I've had plenty of time over the last ten years to think about this, and I've come up with a couple of ideas of who my stalker actually might have been.

  1. One of my male friends, when given my latest stalker update, always said very defensively, "Well, it's not me!" And I always thought he was completely nuts to even say that, because I would never have suspected him in a million years. But now I can't help wondering if it was a case of "Methinks he doth protest too much."
  2. Another suspect with the benefit of hindsight is one of my professors, who would go on to openly harass me in my junior year. (The subject, I think, for yet another post at some future date.) So in retrospect he seems like the perfect suspect. But at the time he had never been anything but a gentleman to me, so I had no reason on earth to suspect him.

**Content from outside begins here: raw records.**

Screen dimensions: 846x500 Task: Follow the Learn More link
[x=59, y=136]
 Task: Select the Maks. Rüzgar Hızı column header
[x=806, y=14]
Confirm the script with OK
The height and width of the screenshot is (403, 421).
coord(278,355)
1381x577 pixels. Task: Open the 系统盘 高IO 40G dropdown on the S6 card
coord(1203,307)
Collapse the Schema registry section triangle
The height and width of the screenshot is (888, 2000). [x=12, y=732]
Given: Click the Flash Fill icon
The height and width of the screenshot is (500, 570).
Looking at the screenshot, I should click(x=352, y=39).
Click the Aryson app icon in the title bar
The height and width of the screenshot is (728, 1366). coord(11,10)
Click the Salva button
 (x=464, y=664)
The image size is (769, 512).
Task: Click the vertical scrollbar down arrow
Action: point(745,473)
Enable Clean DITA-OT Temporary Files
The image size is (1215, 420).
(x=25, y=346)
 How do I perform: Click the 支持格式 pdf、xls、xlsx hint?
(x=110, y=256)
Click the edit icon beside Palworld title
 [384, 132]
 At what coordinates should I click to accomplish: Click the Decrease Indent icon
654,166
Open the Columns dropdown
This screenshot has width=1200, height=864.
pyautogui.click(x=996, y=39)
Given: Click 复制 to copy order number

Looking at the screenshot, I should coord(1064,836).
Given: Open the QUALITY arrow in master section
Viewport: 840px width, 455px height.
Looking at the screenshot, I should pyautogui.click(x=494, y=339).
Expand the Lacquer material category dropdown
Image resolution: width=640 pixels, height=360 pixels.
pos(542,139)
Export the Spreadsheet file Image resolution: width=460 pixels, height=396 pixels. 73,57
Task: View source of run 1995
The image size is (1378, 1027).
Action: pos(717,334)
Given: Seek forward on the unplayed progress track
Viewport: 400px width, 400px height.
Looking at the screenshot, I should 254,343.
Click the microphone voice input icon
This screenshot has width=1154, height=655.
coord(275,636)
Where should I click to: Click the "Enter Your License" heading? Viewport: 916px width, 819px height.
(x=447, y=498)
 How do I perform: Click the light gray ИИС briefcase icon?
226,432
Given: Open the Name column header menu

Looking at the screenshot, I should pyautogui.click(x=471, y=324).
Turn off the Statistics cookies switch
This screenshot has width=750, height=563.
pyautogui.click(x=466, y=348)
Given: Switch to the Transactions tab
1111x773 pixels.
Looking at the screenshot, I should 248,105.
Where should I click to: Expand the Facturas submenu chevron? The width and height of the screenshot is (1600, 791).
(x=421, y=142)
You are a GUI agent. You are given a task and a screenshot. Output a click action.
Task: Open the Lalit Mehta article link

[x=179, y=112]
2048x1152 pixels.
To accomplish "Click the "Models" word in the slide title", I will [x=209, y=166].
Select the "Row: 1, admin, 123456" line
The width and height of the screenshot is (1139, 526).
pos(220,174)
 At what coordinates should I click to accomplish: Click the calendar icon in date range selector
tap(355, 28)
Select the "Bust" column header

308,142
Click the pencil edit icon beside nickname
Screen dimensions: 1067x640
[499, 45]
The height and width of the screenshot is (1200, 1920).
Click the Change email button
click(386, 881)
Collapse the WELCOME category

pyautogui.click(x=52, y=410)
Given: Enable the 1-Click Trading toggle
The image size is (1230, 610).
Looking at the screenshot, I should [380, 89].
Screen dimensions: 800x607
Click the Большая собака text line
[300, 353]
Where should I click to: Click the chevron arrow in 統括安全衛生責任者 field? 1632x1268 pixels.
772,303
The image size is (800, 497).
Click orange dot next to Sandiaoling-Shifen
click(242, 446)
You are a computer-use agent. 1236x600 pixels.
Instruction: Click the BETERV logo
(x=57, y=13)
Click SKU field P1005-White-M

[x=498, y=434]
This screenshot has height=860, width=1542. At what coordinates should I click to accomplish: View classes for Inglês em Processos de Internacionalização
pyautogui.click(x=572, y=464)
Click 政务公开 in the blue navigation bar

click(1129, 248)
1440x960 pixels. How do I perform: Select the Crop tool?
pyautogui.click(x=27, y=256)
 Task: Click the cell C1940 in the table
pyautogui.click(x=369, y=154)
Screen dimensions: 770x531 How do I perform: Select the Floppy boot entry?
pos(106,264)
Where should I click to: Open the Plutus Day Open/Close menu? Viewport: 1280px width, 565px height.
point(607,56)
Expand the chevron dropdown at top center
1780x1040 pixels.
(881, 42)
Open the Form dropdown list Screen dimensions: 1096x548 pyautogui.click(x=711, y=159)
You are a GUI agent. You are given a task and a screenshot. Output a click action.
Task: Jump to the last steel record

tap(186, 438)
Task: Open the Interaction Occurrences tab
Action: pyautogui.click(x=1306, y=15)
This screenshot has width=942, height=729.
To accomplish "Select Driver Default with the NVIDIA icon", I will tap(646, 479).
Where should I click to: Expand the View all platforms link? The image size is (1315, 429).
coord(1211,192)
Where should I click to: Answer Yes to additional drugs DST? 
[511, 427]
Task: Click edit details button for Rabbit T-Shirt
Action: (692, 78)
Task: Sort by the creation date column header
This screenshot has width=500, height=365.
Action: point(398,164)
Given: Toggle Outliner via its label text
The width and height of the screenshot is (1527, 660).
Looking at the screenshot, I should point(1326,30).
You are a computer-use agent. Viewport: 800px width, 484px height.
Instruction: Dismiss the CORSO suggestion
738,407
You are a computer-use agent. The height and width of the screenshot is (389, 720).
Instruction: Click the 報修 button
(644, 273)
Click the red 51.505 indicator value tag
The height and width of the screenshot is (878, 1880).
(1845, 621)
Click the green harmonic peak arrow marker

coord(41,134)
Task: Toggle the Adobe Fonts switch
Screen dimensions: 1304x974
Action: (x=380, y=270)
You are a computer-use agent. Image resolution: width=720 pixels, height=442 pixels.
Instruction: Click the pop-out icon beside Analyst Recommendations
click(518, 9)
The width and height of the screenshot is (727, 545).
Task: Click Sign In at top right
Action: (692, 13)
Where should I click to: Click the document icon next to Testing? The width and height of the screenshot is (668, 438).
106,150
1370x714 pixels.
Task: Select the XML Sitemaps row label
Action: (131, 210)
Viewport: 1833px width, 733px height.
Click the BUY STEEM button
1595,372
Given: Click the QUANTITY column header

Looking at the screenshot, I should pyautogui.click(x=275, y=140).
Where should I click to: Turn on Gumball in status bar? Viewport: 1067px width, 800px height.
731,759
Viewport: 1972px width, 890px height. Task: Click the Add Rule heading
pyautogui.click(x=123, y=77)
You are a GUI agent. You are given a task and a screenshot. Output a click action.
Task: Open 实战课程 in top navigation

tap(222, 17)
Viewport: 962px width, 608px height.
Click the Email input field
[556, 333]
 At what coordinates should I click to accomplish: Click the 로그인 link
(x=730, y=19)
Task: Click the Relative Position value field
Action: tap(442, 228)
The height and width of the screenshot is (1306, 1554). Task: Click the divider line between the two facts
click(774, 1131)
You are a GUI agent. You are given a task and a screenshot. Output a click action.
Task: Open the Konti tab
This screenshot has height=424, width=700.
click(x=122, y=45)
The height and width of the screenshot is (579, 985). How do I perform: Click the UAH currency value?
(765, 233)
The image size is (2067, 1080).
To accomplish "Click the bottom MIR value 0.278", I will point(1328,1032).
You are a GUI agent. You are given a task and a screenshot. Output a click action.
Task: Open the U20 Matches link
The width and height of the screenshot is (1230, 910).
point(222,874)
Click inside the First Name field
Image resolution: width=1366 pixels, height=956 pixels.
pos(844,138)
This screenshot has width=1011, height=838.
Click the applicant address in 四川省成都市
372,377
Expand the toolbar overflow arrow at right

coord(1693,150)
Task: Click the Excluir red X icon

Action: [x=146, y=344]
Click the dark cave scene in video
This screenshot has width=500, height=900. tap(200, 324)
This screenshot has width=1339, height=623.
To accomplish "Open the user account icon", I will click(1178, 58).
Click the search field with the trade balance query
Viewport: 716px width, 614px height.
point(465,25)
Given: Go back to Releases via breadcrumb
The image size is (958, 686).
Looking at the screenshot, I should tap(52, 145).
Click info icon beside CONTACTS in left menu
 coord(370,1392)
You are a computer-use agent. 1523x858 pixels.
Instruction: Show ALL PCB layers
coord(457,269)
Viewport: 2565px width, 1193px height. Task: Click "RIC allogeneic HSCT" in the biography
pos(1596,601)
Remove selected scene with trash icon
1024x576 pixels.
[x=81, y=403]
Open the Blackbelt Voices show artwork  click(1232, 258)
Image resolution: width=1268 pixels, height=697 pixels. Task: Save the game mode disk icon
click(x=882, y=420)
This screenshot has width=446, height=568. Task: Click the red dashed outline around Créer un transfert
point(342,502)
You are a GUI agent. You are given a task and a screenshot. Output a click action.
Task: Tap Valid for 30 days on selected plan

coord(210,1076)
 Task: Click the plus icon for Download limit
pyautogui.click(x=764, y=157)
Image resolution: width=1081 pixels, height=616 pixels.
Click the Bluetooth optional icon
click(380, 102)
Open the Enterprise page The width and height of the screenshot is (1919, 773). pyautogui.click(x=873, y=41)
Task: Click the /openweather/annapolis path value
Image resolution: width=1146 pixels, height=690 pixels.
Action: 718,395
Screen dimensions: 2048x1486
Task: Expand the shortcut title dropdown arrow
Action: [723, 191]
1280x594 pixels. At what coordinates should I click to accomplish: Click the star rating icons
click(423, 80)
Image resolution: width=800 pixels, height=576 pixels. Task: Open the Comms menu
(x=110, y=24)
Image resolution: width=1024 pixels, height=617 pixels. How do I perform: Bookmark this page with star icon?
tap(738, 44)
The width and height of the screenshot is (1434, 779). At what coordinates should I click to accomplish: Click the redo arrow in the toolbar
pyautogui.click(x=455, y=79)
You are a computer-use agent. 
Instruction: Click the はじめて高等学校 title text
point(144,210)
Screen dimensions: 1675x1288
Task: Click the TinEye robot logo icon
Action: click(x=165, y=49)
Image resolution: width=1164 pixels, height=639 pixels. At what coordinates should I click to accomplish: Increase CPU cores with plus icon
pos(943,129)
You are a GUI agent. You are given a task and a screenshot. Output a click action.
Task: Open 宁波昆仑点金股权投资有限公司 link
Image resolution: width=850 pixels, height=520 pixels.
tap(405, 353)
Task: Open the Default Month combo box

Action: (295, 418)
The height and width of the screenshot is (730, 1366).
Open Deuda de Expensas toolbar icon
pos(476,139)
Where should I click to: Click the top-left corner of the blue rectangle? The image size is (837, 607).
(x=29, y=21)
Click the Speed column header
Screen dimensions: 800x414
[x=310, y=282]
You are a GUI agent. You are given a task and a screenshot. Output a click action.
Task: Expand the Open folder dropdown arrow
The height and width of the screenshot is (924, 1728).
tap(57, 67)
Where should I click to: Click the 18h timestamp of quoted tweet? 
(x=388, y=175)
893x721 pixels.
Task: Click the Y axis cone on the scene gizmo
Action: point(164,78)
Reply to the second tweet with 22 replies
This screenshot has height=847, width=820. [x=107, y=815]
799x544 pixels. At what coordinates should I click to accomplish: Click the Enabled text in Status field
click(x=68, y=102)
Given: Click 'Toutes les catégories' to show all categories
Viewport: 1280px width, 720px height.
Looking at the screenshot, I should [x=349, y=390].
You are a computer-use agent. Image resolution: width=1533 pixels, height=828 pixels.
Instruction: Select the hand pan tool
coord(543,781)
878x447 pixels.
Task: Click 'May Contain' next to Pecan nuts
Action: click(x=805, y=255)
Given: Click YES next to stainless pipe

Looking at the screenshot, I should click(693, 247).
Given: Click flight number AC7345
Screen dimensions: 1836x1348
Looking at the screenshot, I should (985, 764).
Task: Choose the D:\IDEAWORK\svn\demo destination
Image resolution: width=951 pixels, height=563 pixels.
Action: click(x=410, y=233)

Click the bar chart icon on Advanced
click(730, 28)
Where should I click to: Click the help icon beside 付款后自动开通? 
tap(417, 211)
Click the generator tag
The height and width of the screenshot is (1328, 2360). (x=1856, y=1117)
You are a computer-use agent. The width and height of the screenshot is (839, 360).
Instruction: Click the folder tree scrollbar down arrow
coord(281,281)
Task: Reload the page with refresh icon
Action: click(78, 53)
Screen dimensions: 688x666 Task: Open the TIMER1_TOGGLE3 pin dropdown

  3. Just recently while I was thinking of this, I realized it was an act of 90's heterocentrism to assume that my stalker absolutely had to be a male. There was a very strange girl who hung around the periphery of our group, and she was a known stalker of a semi-famous UND hockey player. On more than one occasion she made to me what others interpreted as a romantic gesture, but I always innocently said, "But of course she didn't mean it like that. She's a girl!" Could she have been my stalker after all?

I don't really know what morals can be drawn from this whole business, except that it proves the doctrine of "this too shall pass," and also that it reminds me not to jump to conclusions as quickly as I like to.